Everybody knows about the economic woes of Europe. In the media you cannot get away from it. What we seldom hear about is a problem that puts debt crises and austerity riots in the shade: the region’s demographic suicide. Europeans, on the whole, are not having enough babies to replace themselves -- a trend which threatens the workforce, support of the aged and even the continued existence of some nations. It is a problem that goes back well before the recent housing bubbles and busts, bank failures and bailouts. It is probably a cause of the latter.
Yet it is a mystery to the people we rely to predict such things. Demographers, economists and psychologists are scratching their heads over a phenomenon that breaks all their statistical models and paradigms of human behaviour. Why would people who are prosperous (and, despite the current situation, western Europe is) not want to do what human beings have always done and leave a posterity? How can they contemplate the eclipse of their nation?
One answer might be that the public is simply not aware of what is happening. Lant Pritchett, an economist and Professor of the Practice of International Development at the Kennedy School of Government at Harvard University, toldMercatorNet: “Scientists of perception study ‘change blindness’ and can show people have a hard time even visually seeing gradual change, much less gradual change at the social level. Unlike the advocates for climate change there are no ‘extreme events’ like Hurricane Sandy in demography so it is hard to get attention onto the inevitable consequences of current fertility.”

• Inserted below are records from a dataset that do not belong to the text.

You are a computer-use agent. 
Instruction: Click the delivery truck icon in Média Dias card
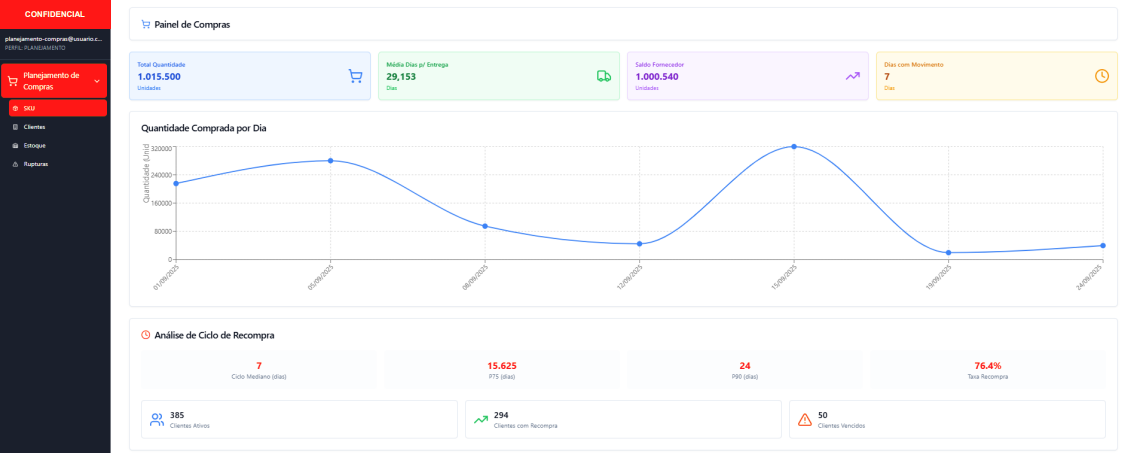[604, 76]
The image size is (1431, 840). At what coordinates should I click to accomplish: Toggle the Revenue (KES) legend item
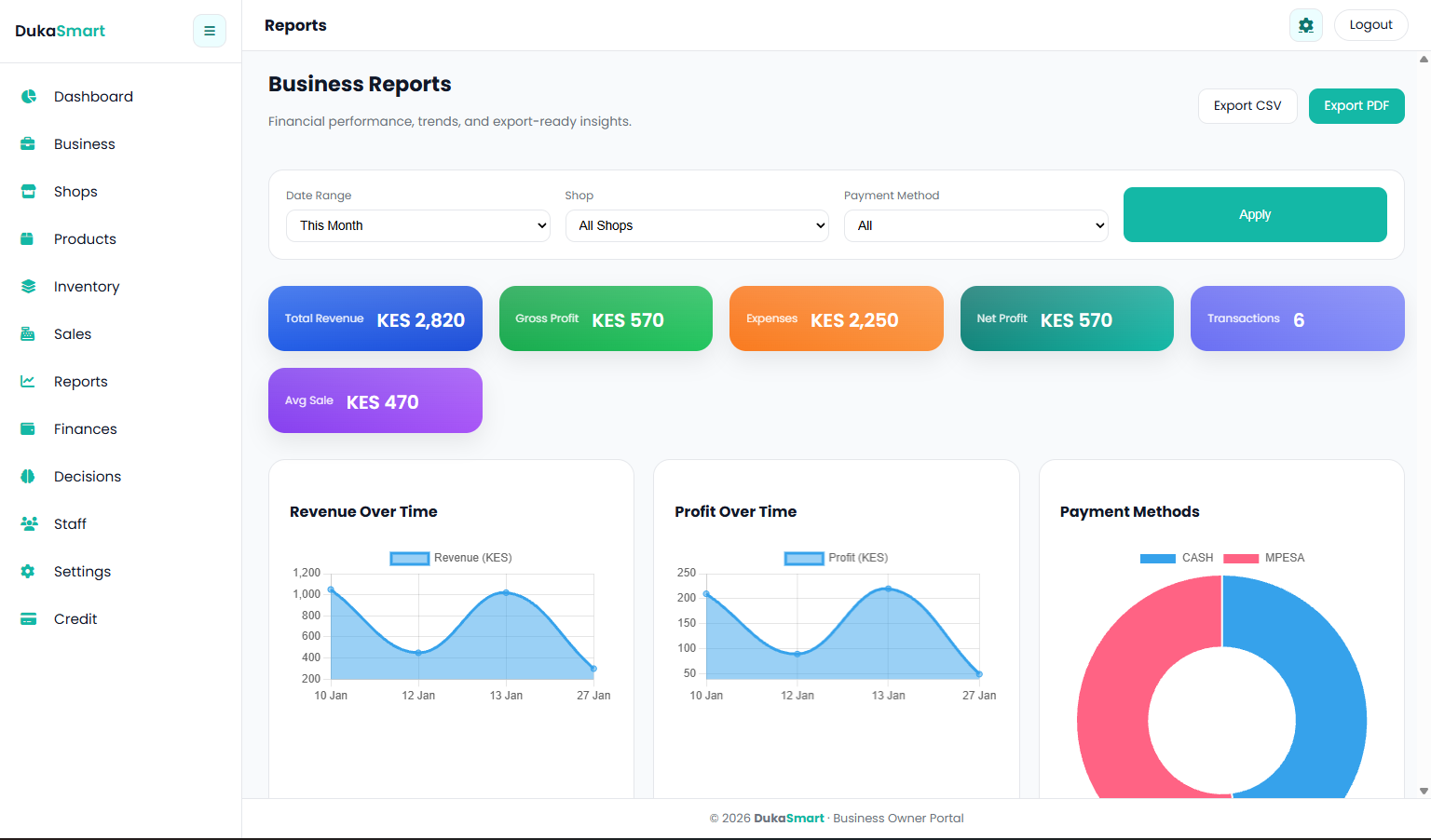[x=450, y=557]
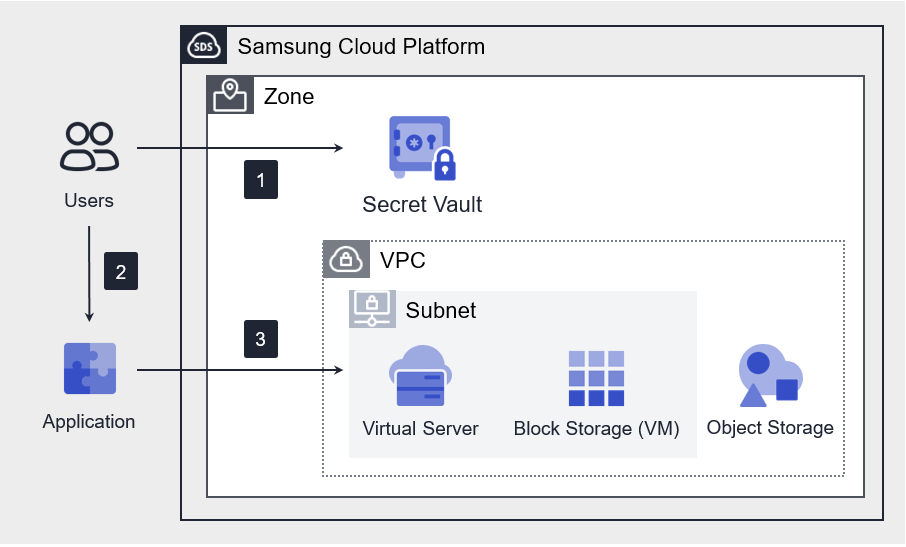This screenshot has height=547, width=906.
Task: Select the Virtual Server cloud icon
Action: 420,377
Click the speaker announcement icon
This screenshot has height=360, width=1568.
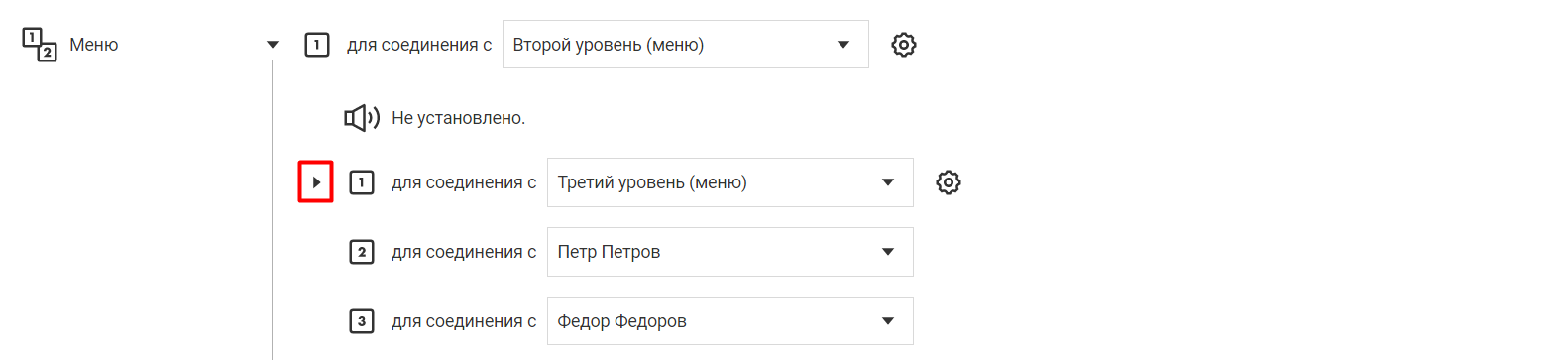(362, 118)
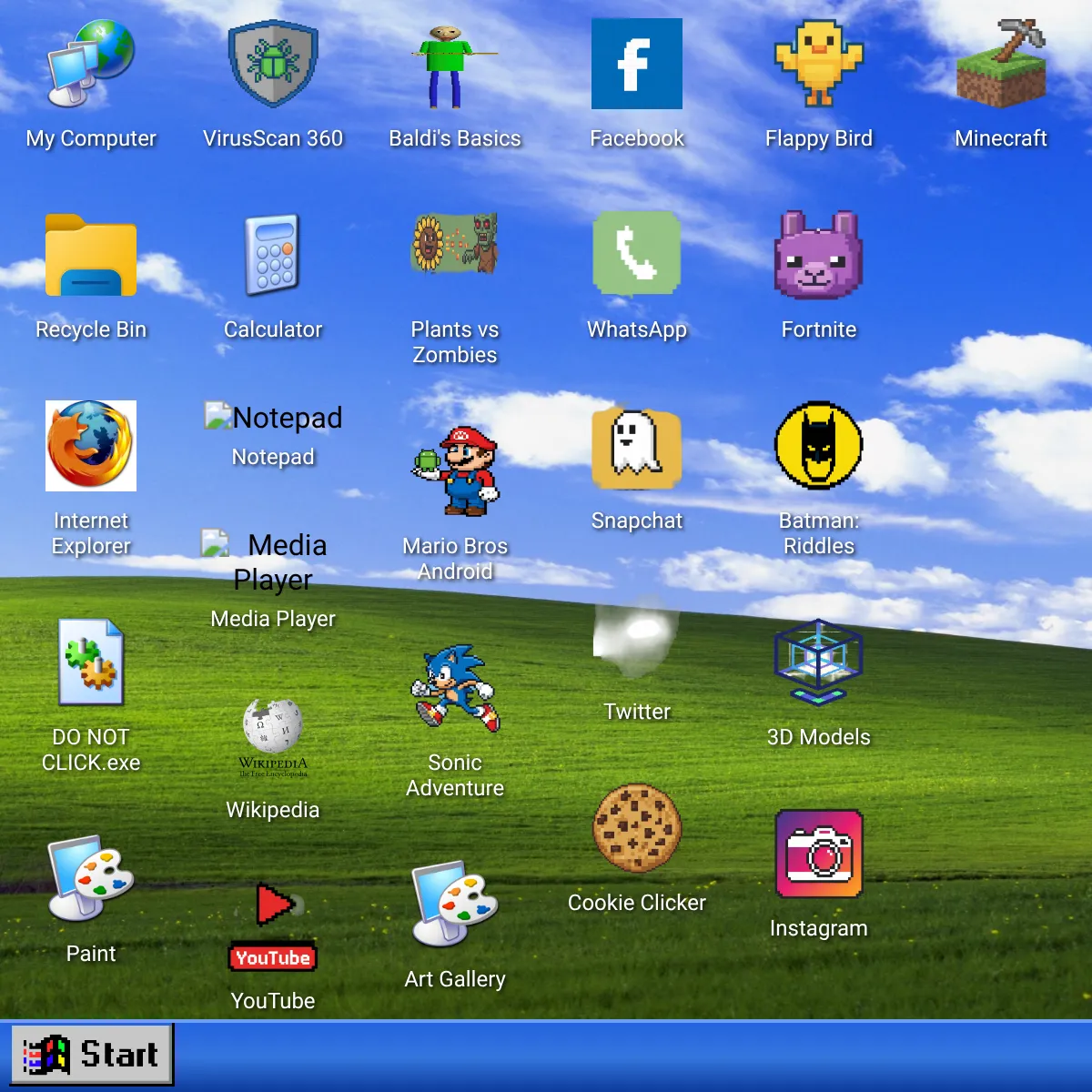The height and width of the screenshot is (1092, 1092).
Task: Launch Cookie Clicker cookie icon
Action: click(x=637, y=828)
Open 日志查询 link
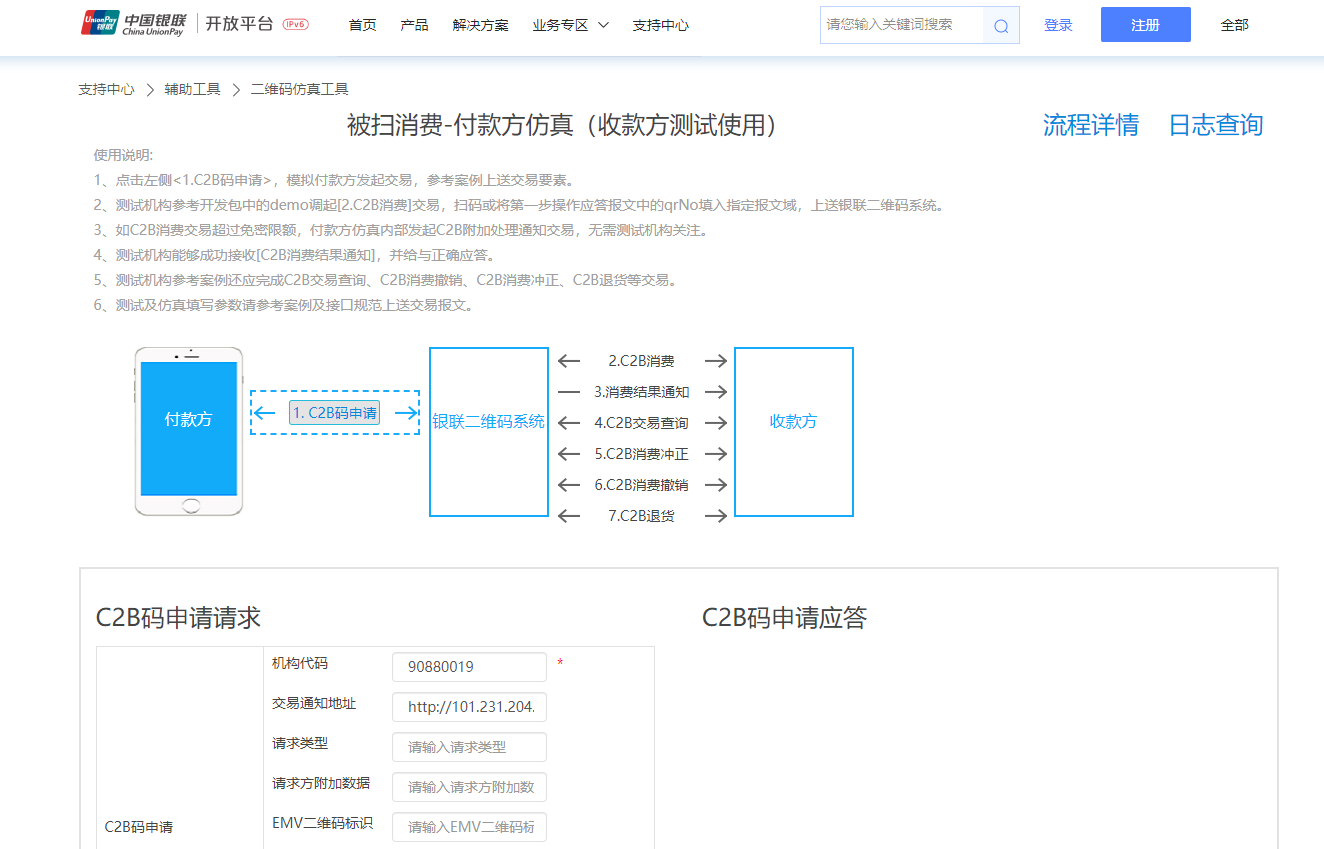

Dr Pritchett and colleague Martina Viarengo are the authors of an essay, “Why Demographic Suicide? The Puzzles of European Fertility”, which is part of acollection of essays published recently by the New York based Population Council in honour of a sistinguished scholar, Paul Demeny. The papers are heavy going but repay the effort to grasp what population experts are saying right now.
This is certainly the case with “Demographic Suicide…”, which states clearly the seriousness of persistent low fertility and the fact that the usual experts simply do not know how to account for it, let alone come up with a remedy. The authors speak of below replacement fertility (BRF) as “a revolution in human affairs”, a “paradigm-shattering phenomenon”. They are not exaggerating. They end by posing the “big open question of how children fit into an overall pattern of ‘family’ in the post modern era.”